▶ _Collected data entries_
----

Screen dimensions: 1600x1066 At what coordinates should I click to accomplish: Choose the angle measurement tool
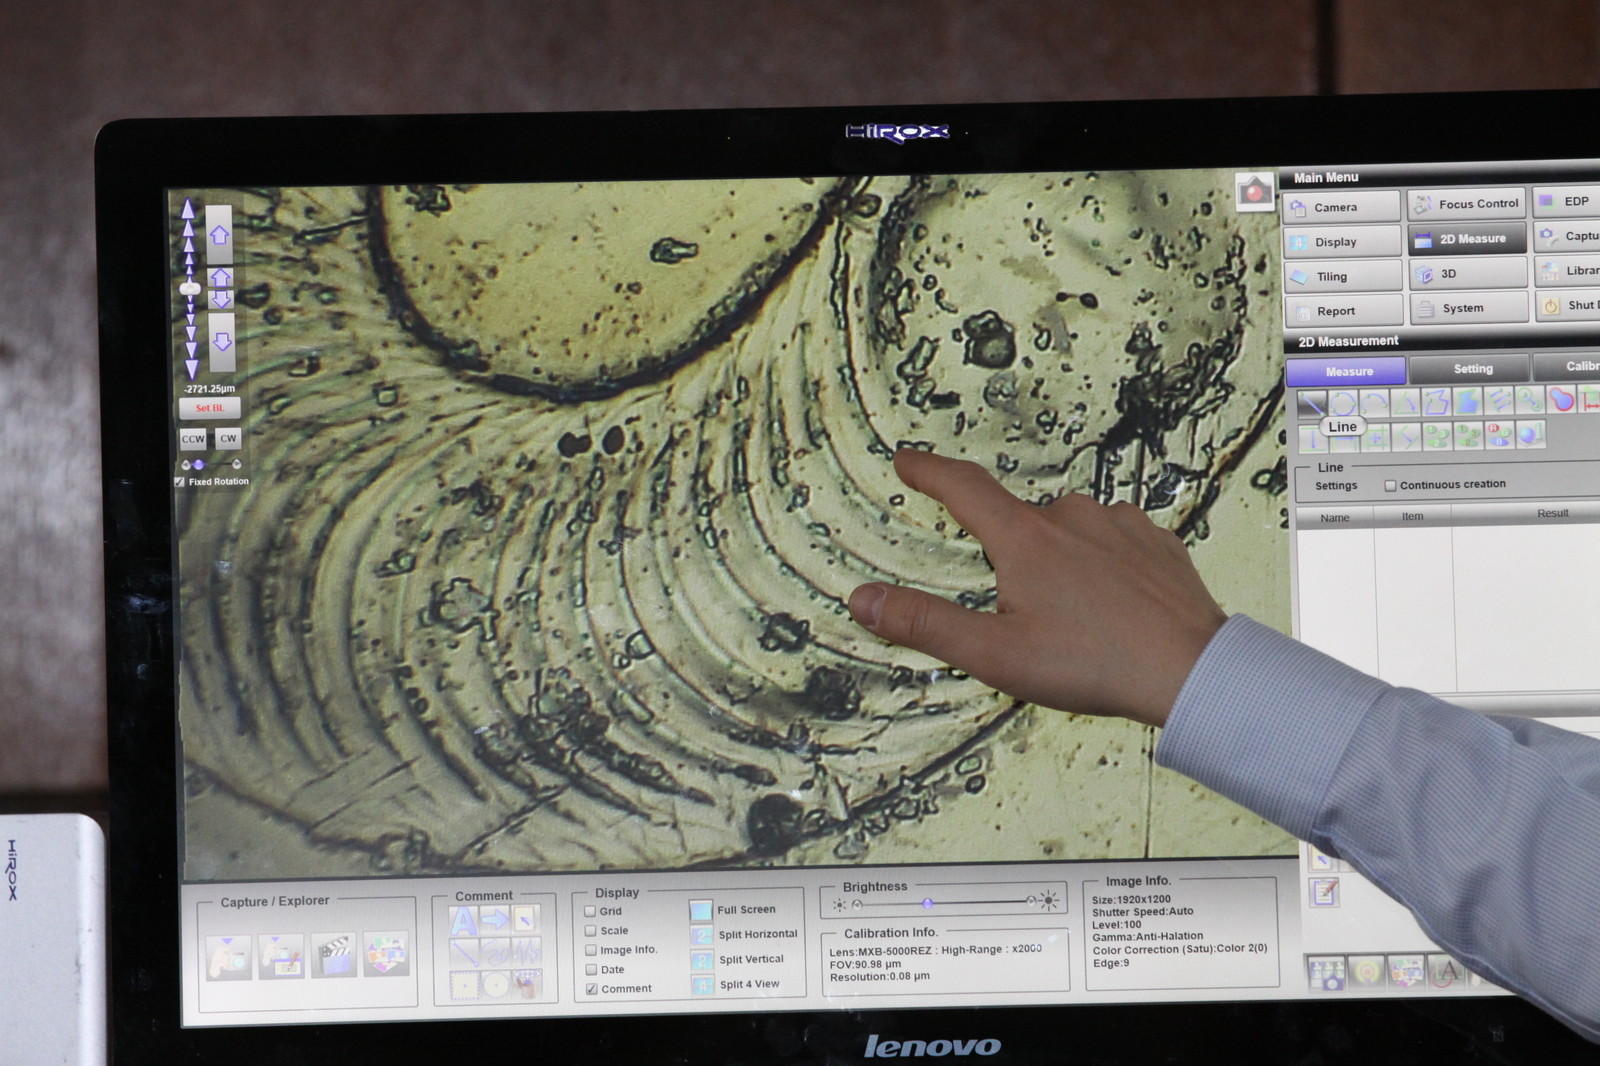coord(1405,402)
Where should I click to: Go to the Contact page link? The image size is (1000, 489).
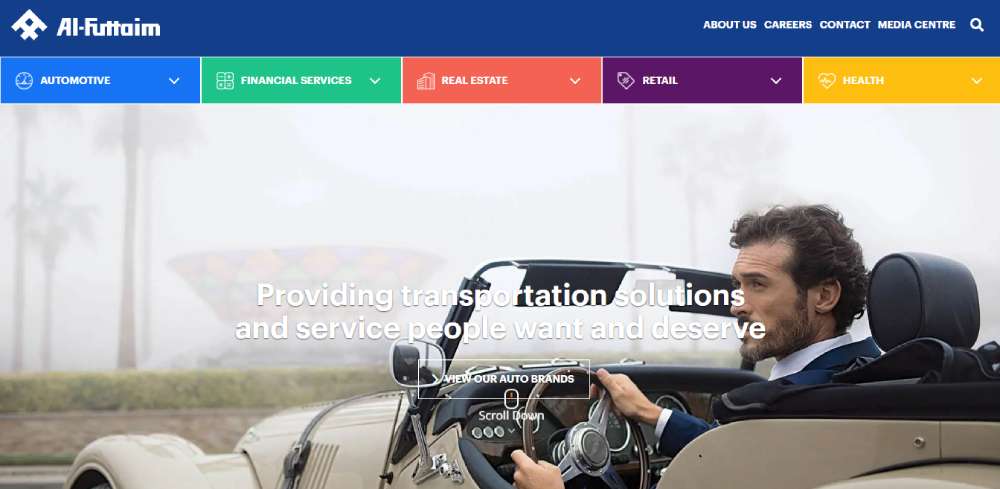pyautogui.click(x=844, y=25)
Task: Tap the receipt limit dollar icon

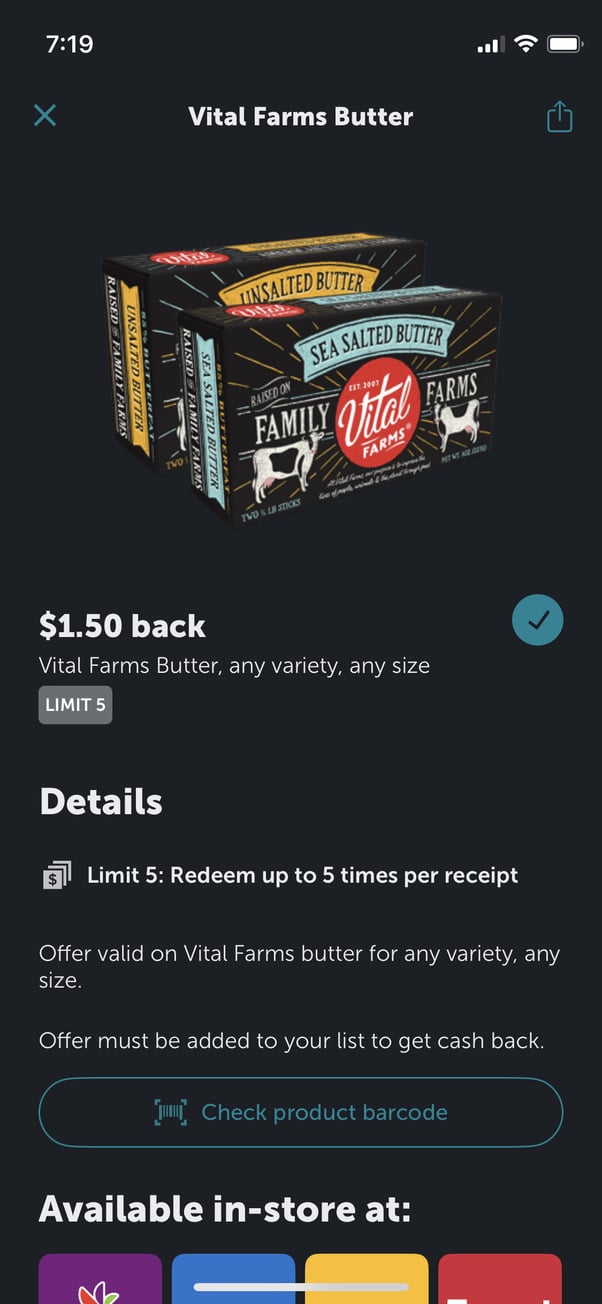Action: pyautogui.click(x=57, y=876)
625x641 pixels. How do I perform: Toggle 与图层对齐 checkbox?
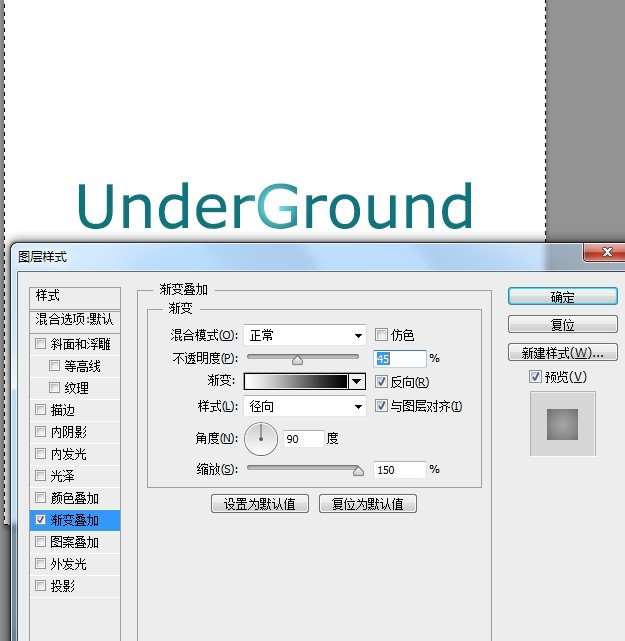click(x=381, y=406)
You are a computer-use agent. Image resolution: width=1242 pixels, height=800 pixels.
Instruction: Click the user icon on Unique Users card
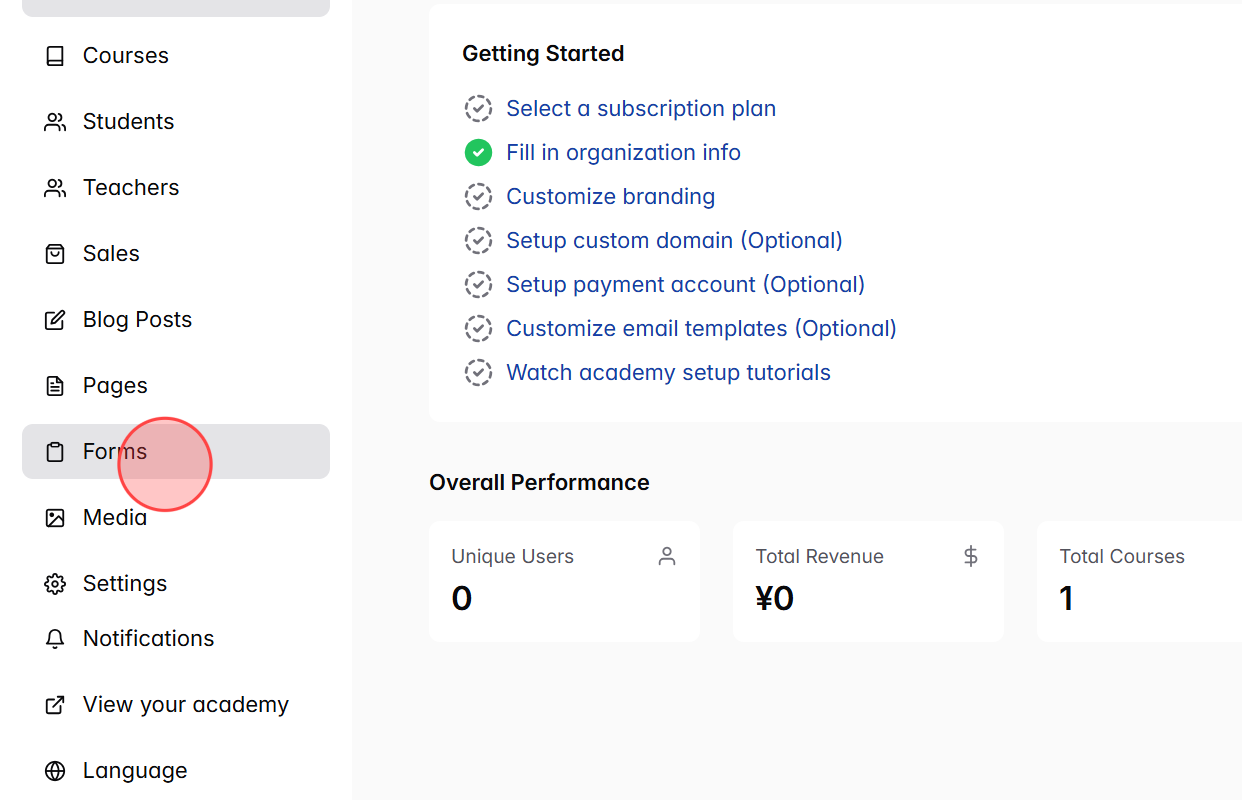667,556
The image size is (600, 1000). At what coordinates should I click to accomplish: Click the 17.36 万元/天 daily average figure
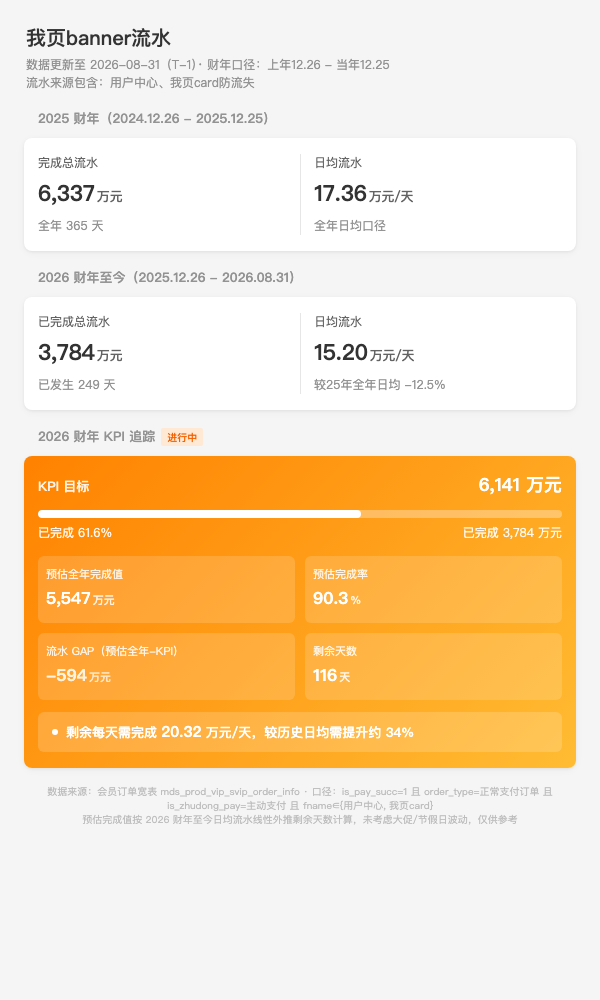[363, 193]
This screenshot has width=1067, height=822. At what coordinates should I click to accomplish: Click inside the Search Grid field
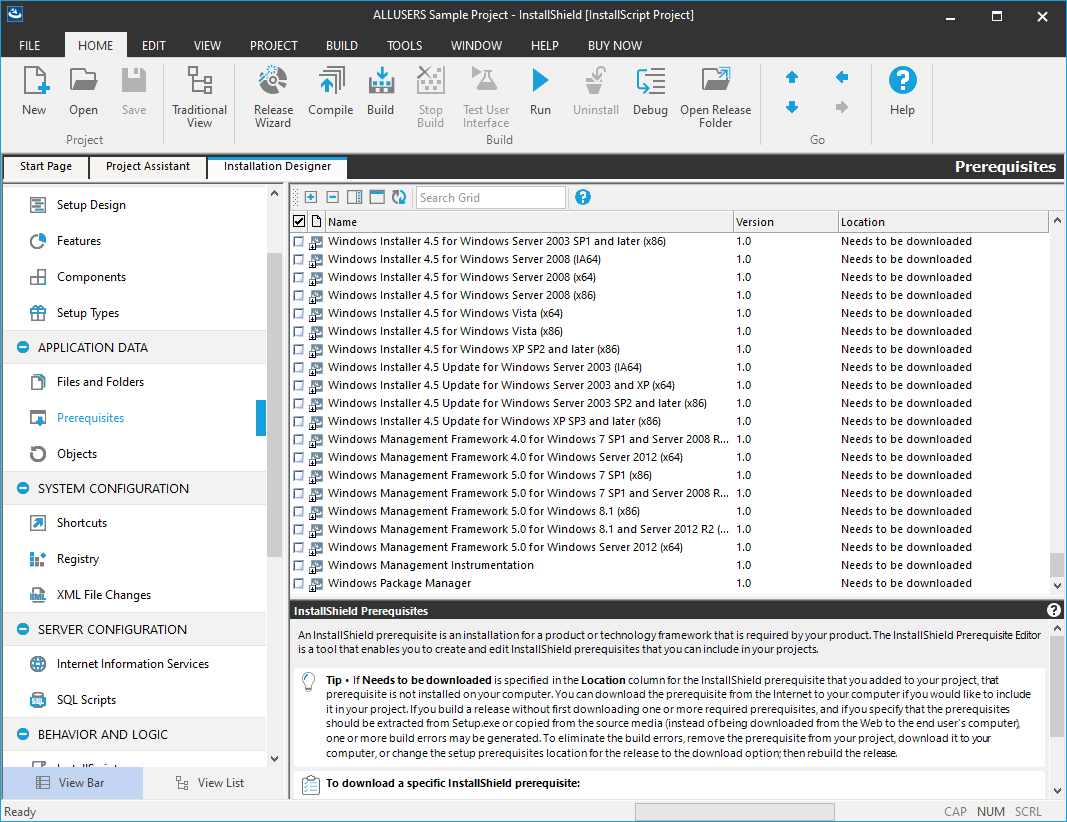490,197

----

Pictures are to be left out; all other data must be returned exactly.

▶ _SOLVED PROBLEM_
Screen dimensions: 1600x1066 At what coordinates should I click to accomplish: Choose the angle measurement tool
coord(1405,402)
Where should I click to: Go to the Contact page link? The image size is (1000, 489).
pyautogui.click(x=844, y=25)
Task: Tap the receipt limit dollar icon

Action: pyautogui.click(x=57, y=876)
625x641 pixels. How do I perform: Toggle 与图层对齐 checkbox?
click(x=381, y=406)
You are a computer-use agent. Image resolution: width=1242 pixels, height=800 pixels.
Instruction: Click the user icon on Unique Users card
667,556
The image size is (600, 1000). At what coordinates should I click to accomplish: Click the 17.36 万元/天 daily average figure
[363, 193]
This screenshot has width=1067, height=822. At what coordinates should I click to accomplish: Click inside the Search Grid field
490,197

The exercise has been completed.